Langkah kedua adalah penekanan pada Ilmu Ushul Fikih yang berfungsi sebagai jembatan metodologis. Ilmu Ushul Fikih, sebagai logika hukum Islam, melatih santri dalam berpikir analitis, sebuah keterampilan yang sama pentingnya dalam sains dan filsafat. Kemampuan untuk merumuskan, menguji, dan menyimpulkan argumen yang kuat—baik dari dalil naqli (teks) maupun aqli (rasional)—adalah inti dari Mengeliminasi Dikotomi Ilmu. Pada semester ganjil tahun ajaran 2025/2026, Departemen Kurikulum Yayasan Pendidikan Terpadu (YPT) mewajibkan setiap santri menengah menyelesaikan proyek ilmiah yang memiliki dimensi agama dan sains, misalnya penelitian tentang etika Artificial Intelligence (AI) dalam perspektif Ilmu Ushul Fikih.

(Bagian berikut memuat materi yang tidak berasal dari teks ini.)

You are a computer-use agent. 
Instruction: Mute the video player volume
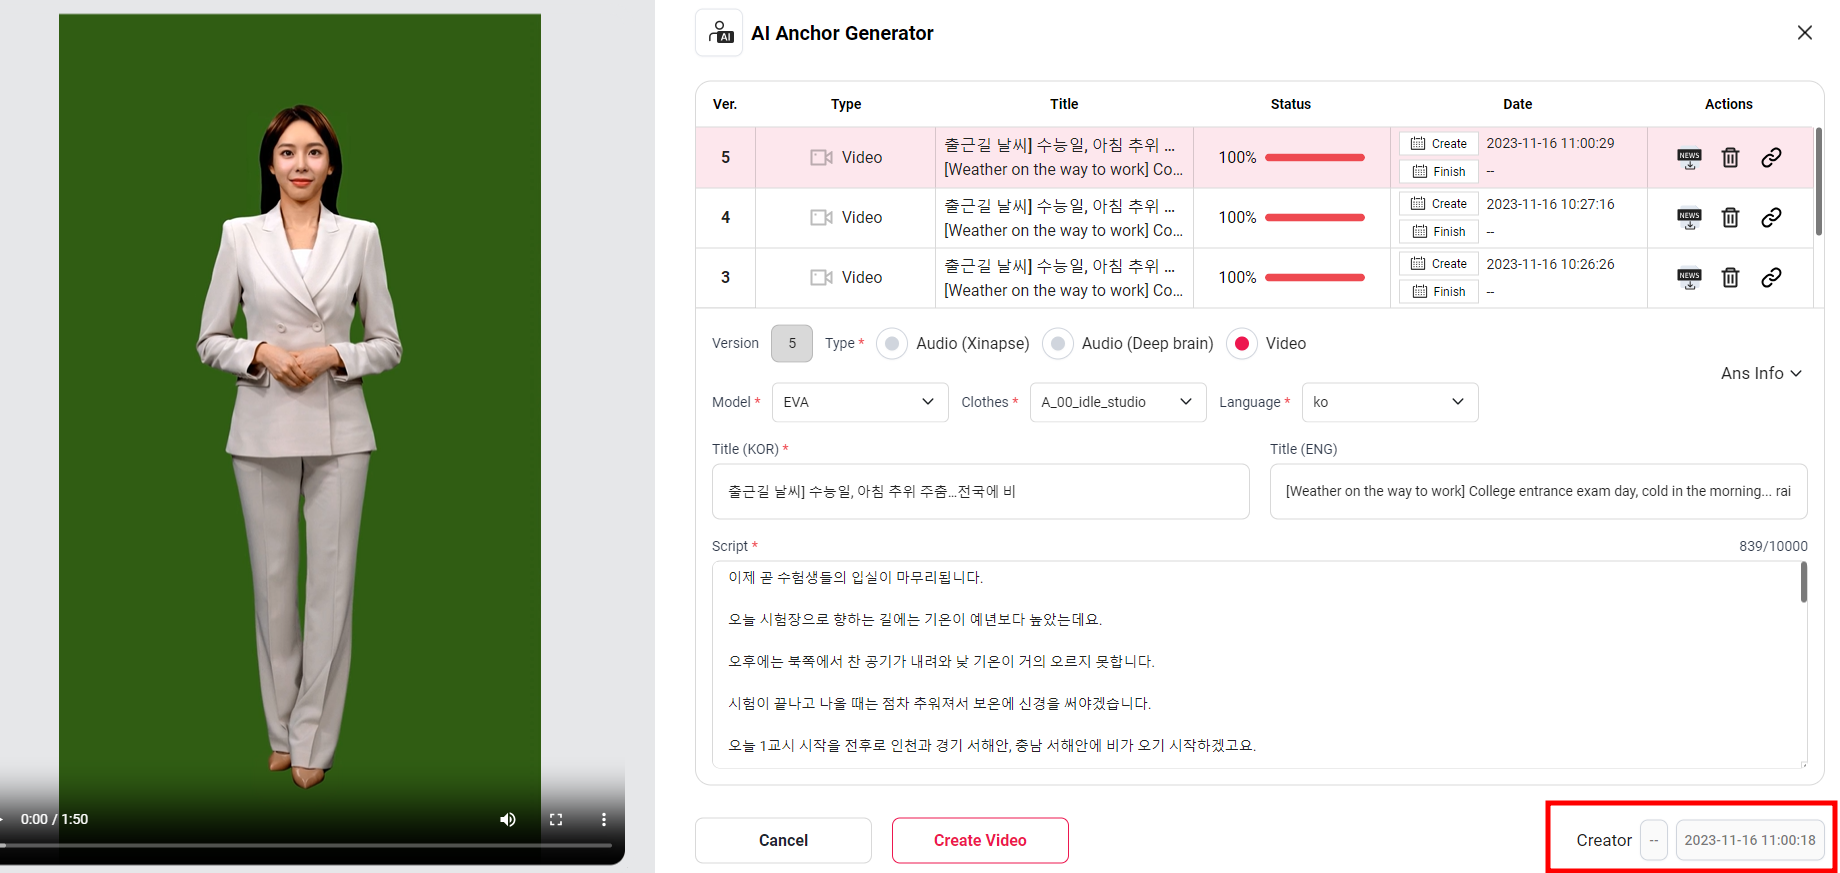pyautogui.click(x=508, y=819)
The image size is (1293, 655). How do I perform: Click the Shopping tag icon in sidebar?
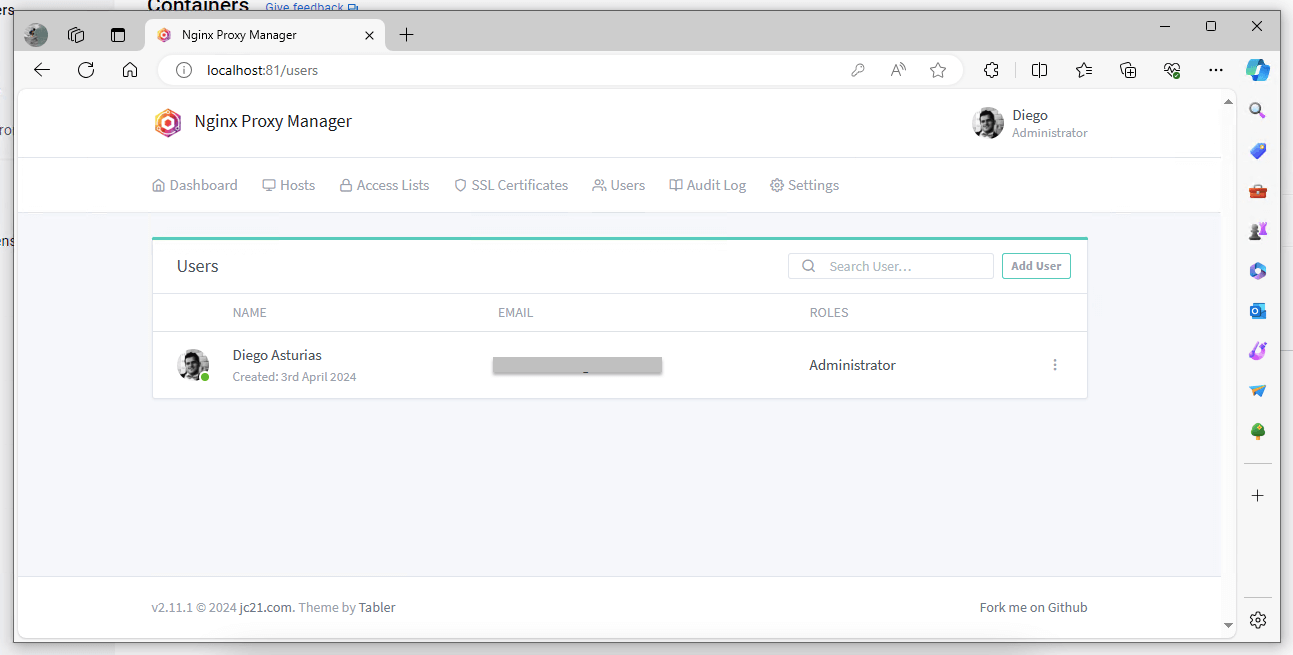pos(1257,150)
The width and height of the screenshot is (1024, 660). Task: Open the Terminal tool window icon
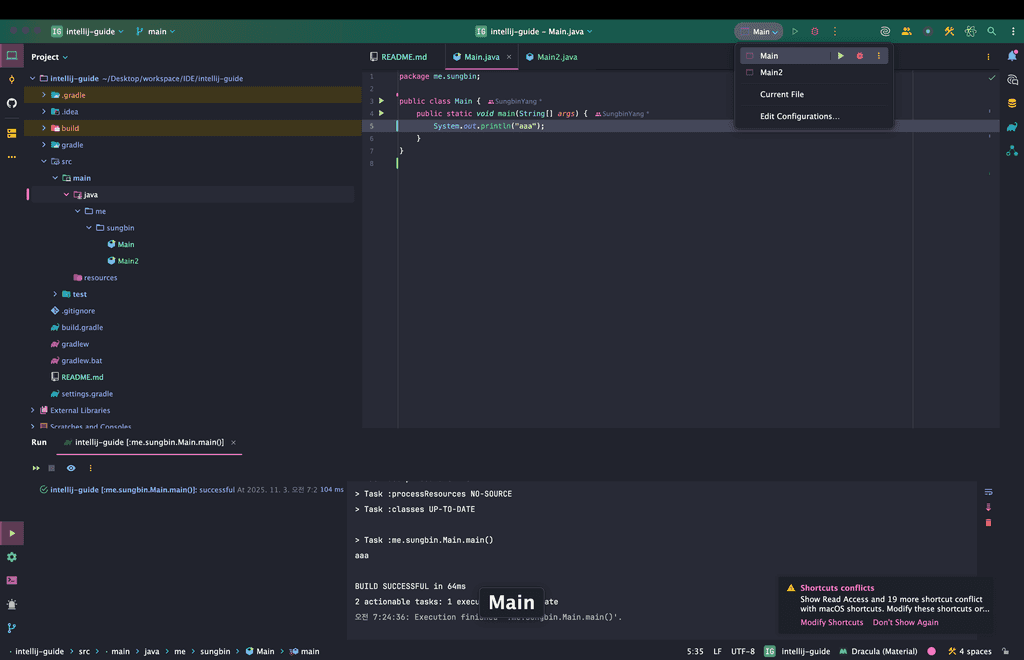(12, 580)
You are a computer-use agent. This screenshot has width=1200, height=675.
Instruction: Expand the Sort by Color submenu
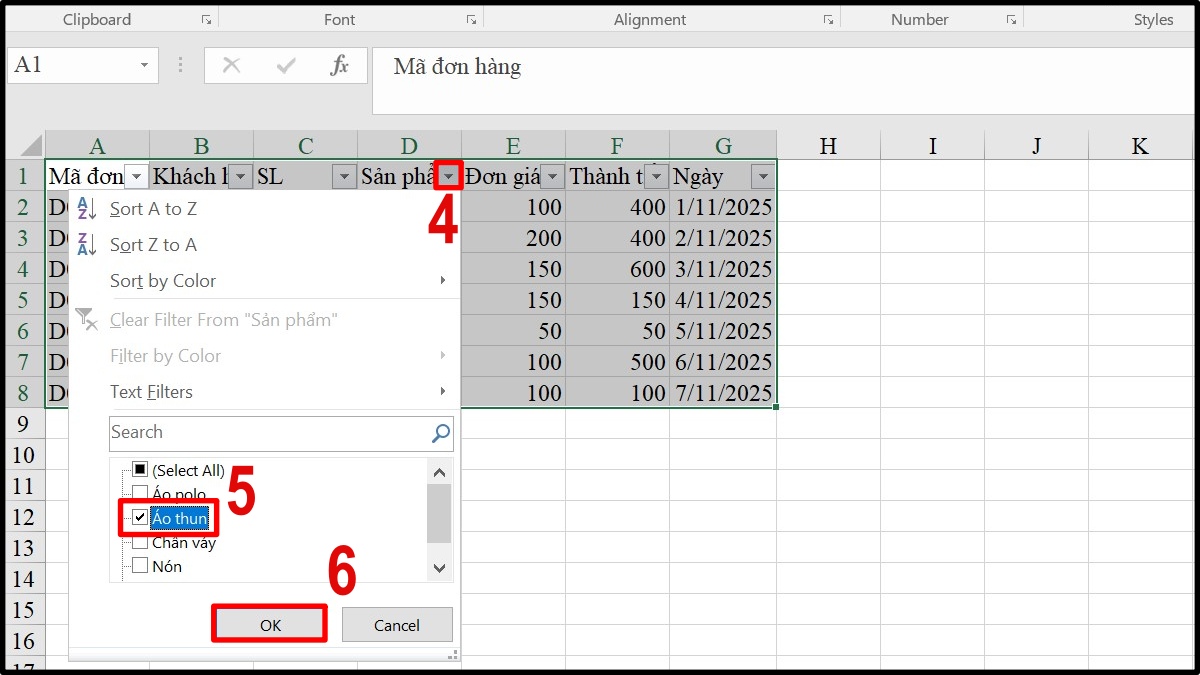click(163, 281)
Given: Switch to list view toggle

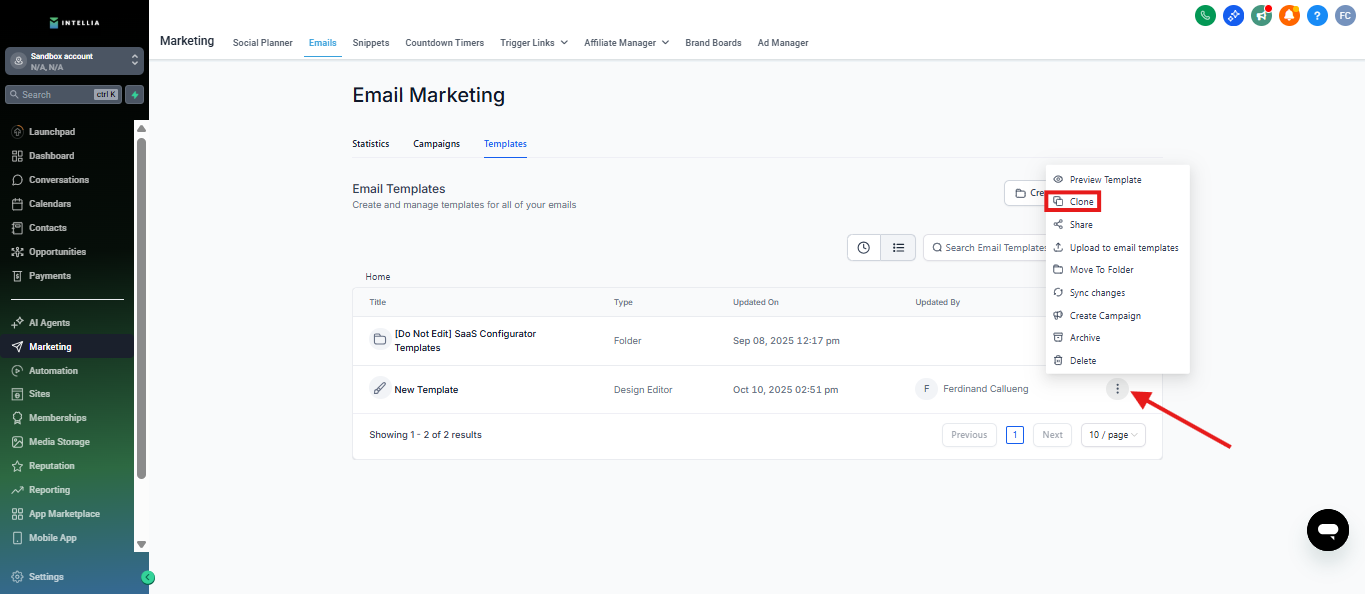Looking at the screenshot, I should pos(898,248).
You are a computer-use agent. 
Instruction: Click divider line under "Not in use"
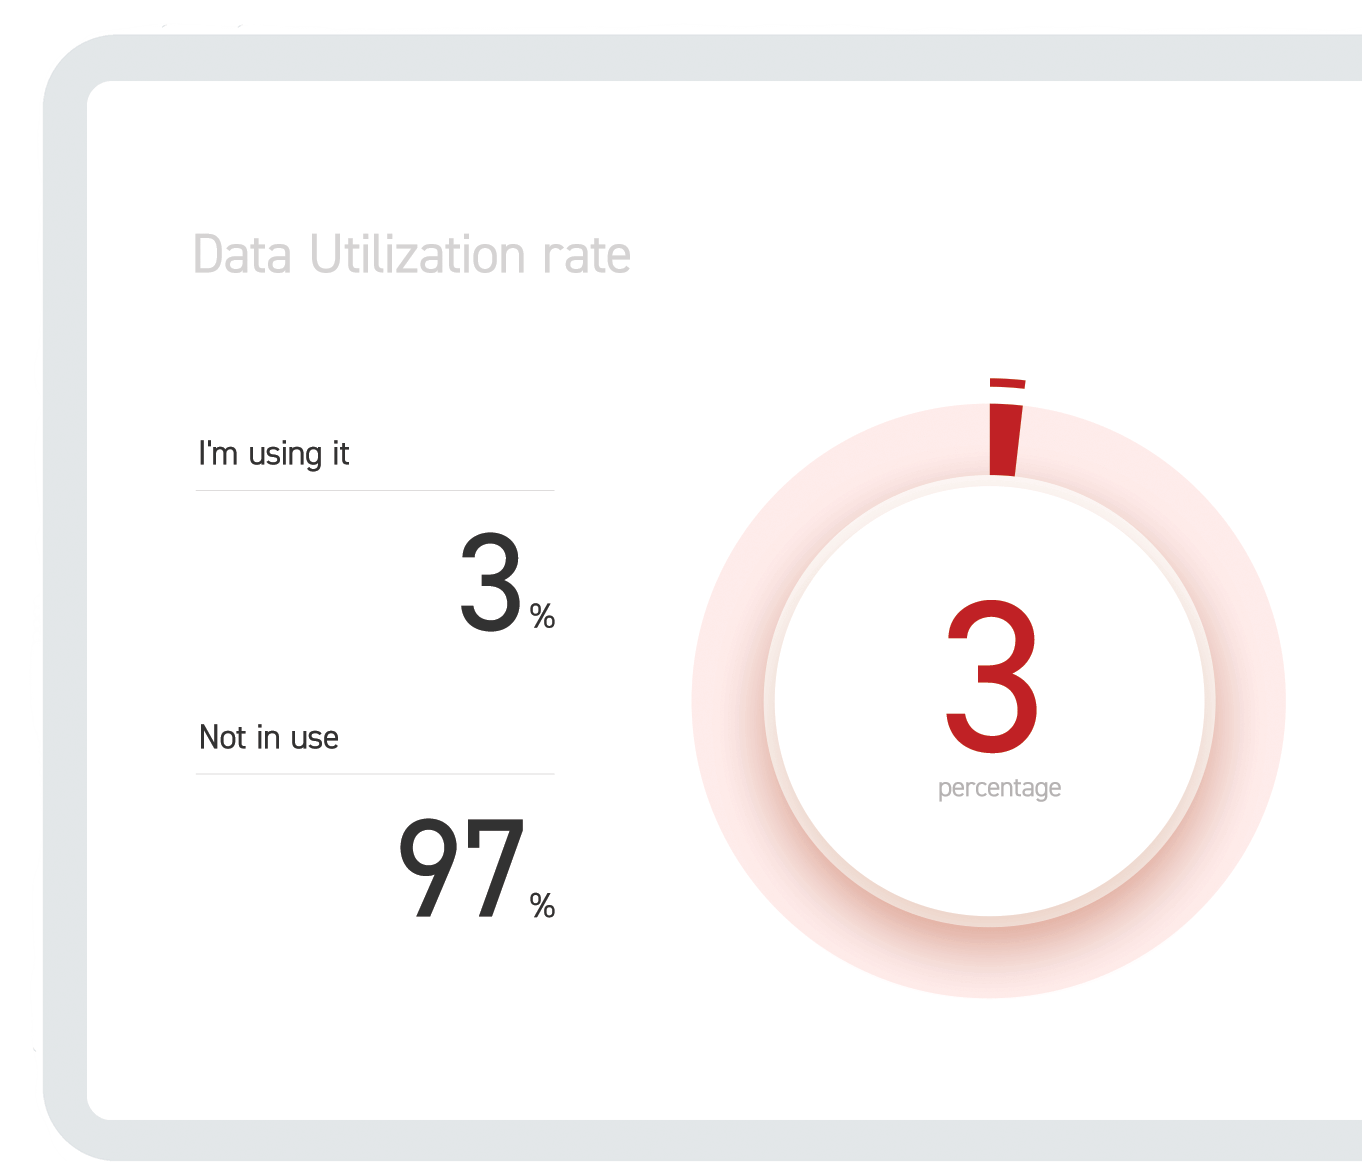point(375,774)
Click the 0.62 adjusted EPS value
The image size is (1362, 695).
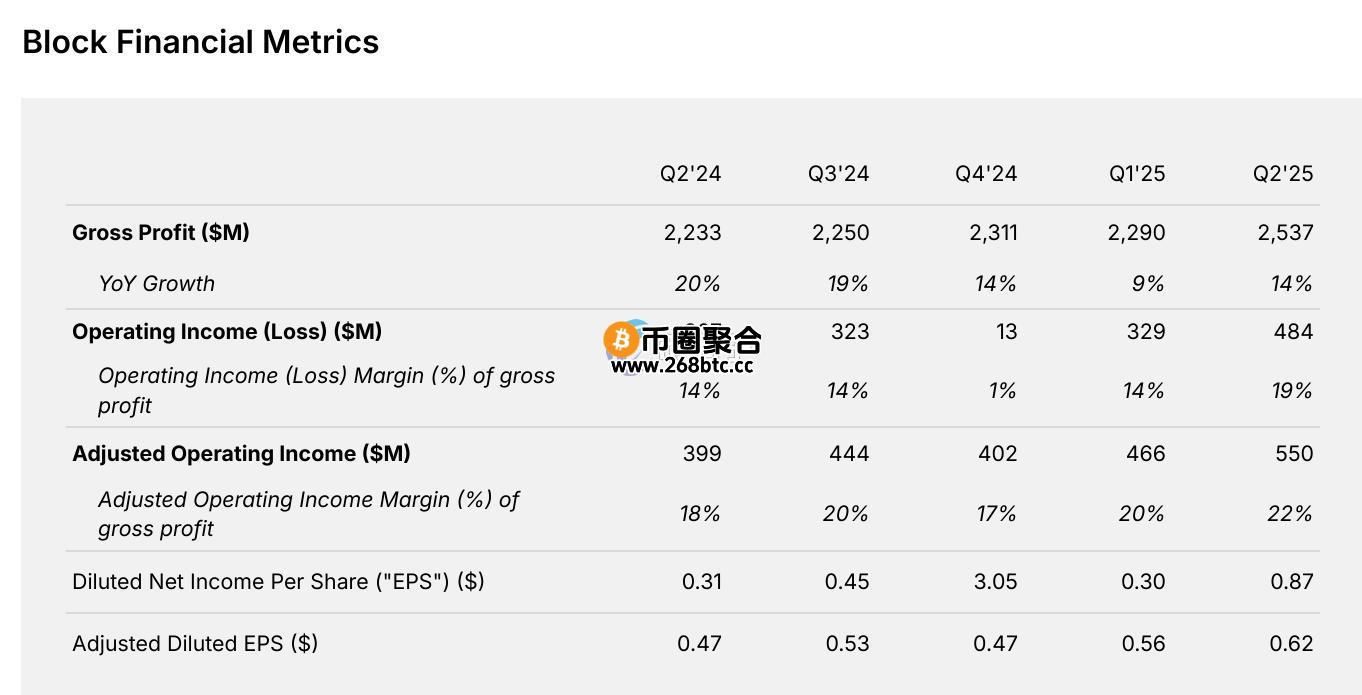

Dengan Mengeliminasi Dikotomi Ilmu, pesantren berhasil mengubah santri menjadi intelektual yang mampu berdialog dengan dunia kontemporer. Mereka tidak lagi takut pada sains, melainkan melihatnya sebagai alat untuk memuji Sang Pencipta, memastikan bahwa peran mereka di masyarakat bukan hanya sebagai pemandu ritual, tetapi juga sebagai pemecah masalah yang berbasis pada etika keagamaan dan keunggulan akademik.